Schemas for the database and SolrCloud servers used by Expression Atlas and Single Cell Expression Atlas.
This is a central repository used by the web application to bootstrap the embedded database and Solr server in the testing environment, and to initialise a fresh (PostgreSQL) database and SolrCloud cluster to be used by either flavour of Expression Atlas.
In the db
directory there is a shared-schema.sql
file that is needed by both Expression Atlas and Single Cell
Expression Atlas, used to display array designs and design elements of a gene in the bioentity information
card.
We use Flyway to version-control both single cell and bulk Expression Atlas databases. To
apply new migrations to a database, either from gxa
or scxa
, applied to bulk Expression Atlas and Single Cell
Expression Atlas, respectively, run the following command (fill in the variables as needed):
flyway migrate -url=jdbc:postgresql://${HOST}:5432/${DB} -user=${USER} -password=${PASSWORD} -locations=filesystem:`pwd`
The info
and
repair
commands are helpful to troubleshoot issues (e.g.
checksum mismatches).
You can use flyway as installed in the quay.io/ebigxa/atlas-schemas-base
container
(this is the same container used to run the tests).

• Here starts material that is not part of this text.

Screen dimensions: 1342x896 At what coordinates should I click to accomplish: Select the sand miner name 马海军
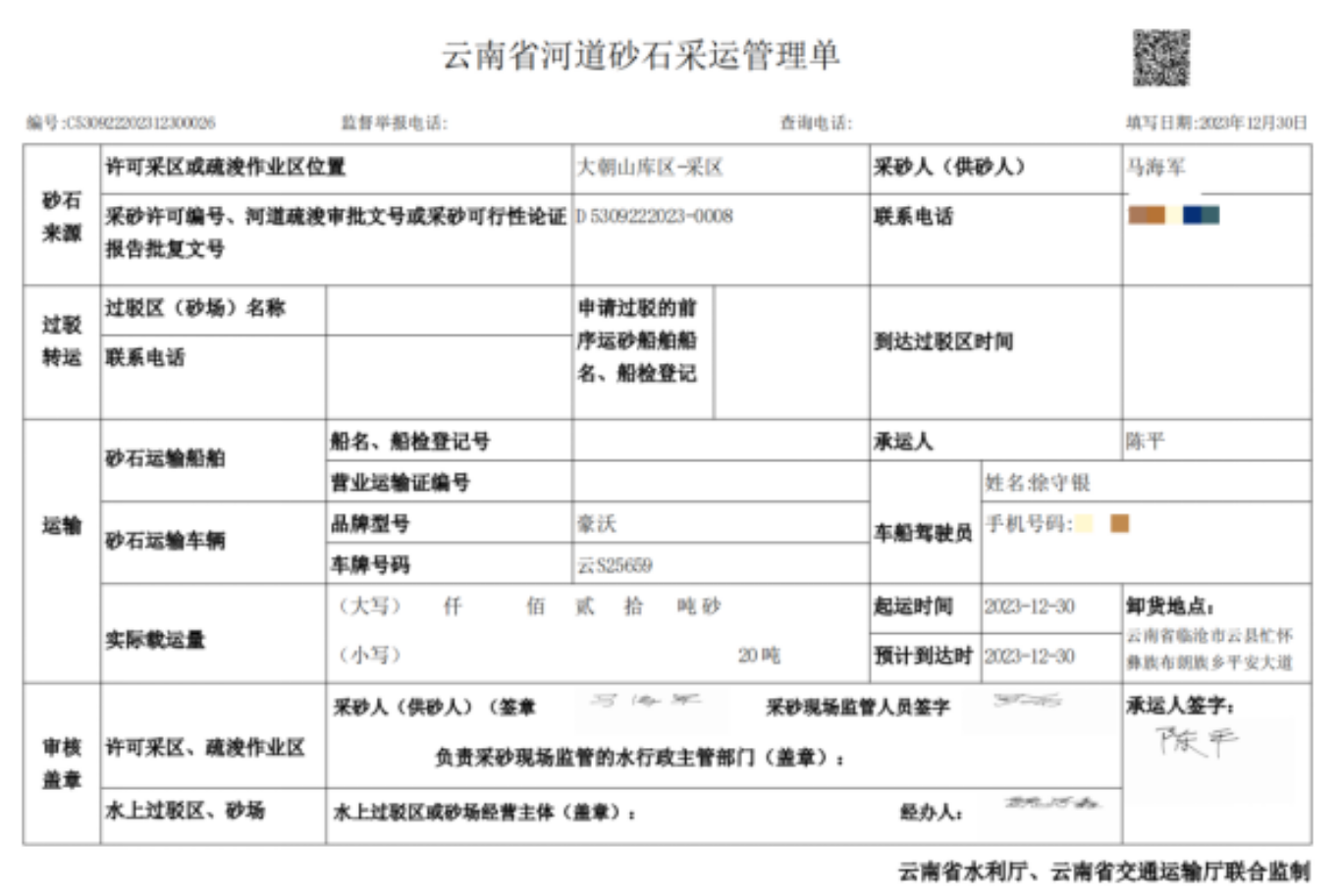1155,168
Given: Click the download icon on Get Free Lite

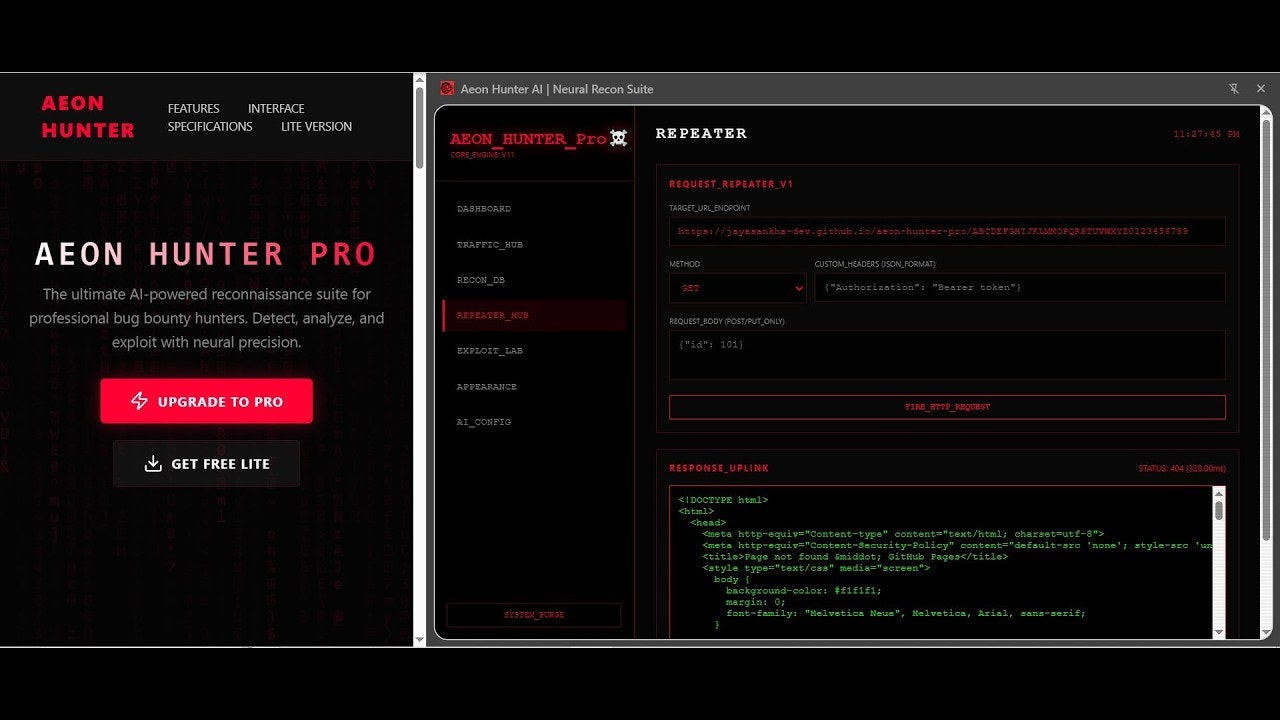Looking at the screenshot, I should pyautogui.click(x=152, y=463).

You will need:
- A checkout of this repo
- Mount the location of the flyway/[gxa|scxa] directory inside the container
- Specify the database connection
This is achieved like this (make sure to replace db_host and db_name):
# go to the root directory of this repo
export APP=gxa
export DB_CONNECTION_URL=jdbc:postgresql://db_host:5432/db_name
export USER=<db_user>
export PASSWORD=<db_password>
# Make sure you fill in the above ^^^^^^
export LOCATION_IN_CONTAINER=/flyway/$APP
docker run -it -v $( pwd )/flyway/$APP:$LOCATION_IN_CONTAINER \
quay.io/ebigxa/atlas-schemas-base \
flyway migrate -url=$DB_CONNECTION_URL -user=${USER} -password=${PASSWORD} -locations=filesystem:$LOCATION_IN_CONTAINER
Note that changes in this repo don't require changes in that container unless that we need a new flyway version.
SELECT
experiment_accession
FROM
scxa_cell_group_marker_genes m
JOIN scxa_cell_group g ON m.cell_group_id=g.id
JOIN experiment e ON g.experiment_accession = e.accession
WHERE
e.private=FALSE AND
m.gene_id=':gene_id'
GROUP BY experiment_accession
SELECT
variable as k,
value as cluster_id
FROM
scxa_cell_group g
JON scxa_cell_group_marker_genes m ON g.id = m.cell_group_id
WHERE(
m.gene_id=':gene_id'
AND marker_probability < :threshold AND
g.experiment_accession=':experiment_accession' AND (
g.variable=':preferred_K' OR
m.marker_probability IN (
SELECT
MIN(marker_probability)
FROM
scxa_cell_group,
scxa_cell_group_marker_genes
WHERE
experiment_accession = ':experiment_accession' AND
gene_id=':gene_id'
)
)
)
SELECT
c.cell_id,
c.x,
c.y,
a.expression_level
FROM
scxa_coords c
LEFT JOIN scxa_analytics a ON
c.experiment_accession=a.experiment_accession AND
c.cell_id=a.cell_id AND
a.gene_id=':gene_id'
WHERE
c.experiment_accession=':experiment_accession' AND
c.method=':method' AND
c.parameterisation->0->>'perplexity'=':perplexity'
SELECT
c.cell_id,
c.x,
c.y,
g.value as cluster_id
FROM
scxa_cell_group g
JOIN scxa_cell_group_membership m ON
g.id = m.cell_group_id AND
g.experiment_accession = ':experiment_accession' AND
g.variable = ':variable'
RIGHT JOIN scxa_coords c ON
m.cell_id=c.cell_id AND
m.experiment_accession=c.experiment_accession
WHERE
c.method=':method' AND
c.parameterisation->0->>'perplexity'=':perplexity' AND
c.experiment_accession=':experiment_accession'
Starting from the cell group and right-joining to get the coordinates ensures we get coordinates for all cells, even those without cell group memberships. The experiment accession does appear to be required in both parts of the above query.
SELECT
g.experiment_accession,
m.gene_id,
g.variable as k_where_marker,
h.value as cluster_id_where_marker,
g.value as cluster_id,
m.marker_probability as marker_p_value,
s.mean_expression, s.median_expression
FROM
scxa_cell_group_marker_gene_stats s
JOIN scxa_cell_group g on s.cell_group_id=g.id
JOIN scxa_cell_group_marker_genes m ON s.marker_id=m.id
JOIN scxa_cell_group h ON m.cell_group_id = h.id
WHERE
g.experiment_accession=':experiment_accession' and
m.marker_probability < 0.05 and
g.variable = ':k' and
expression_type=0
ORDER BY m.marker_probability
Note: The marker stats table references the cell group table twice, once directly, once indirectly via the marker table (which records the precise grouping in which a gene was a marker).
SELECT DISTINCT
h.variable as k_where_marker
FROM
scxa_cell_group_marker_genes m,
JOIN scxa_cell_group h ON m.cell_group_id = h.id
WHERE
h.experiment_accession=':experiment_accession'
and m.marker_probability < 0.05
ORDER BY k_where_marker ASC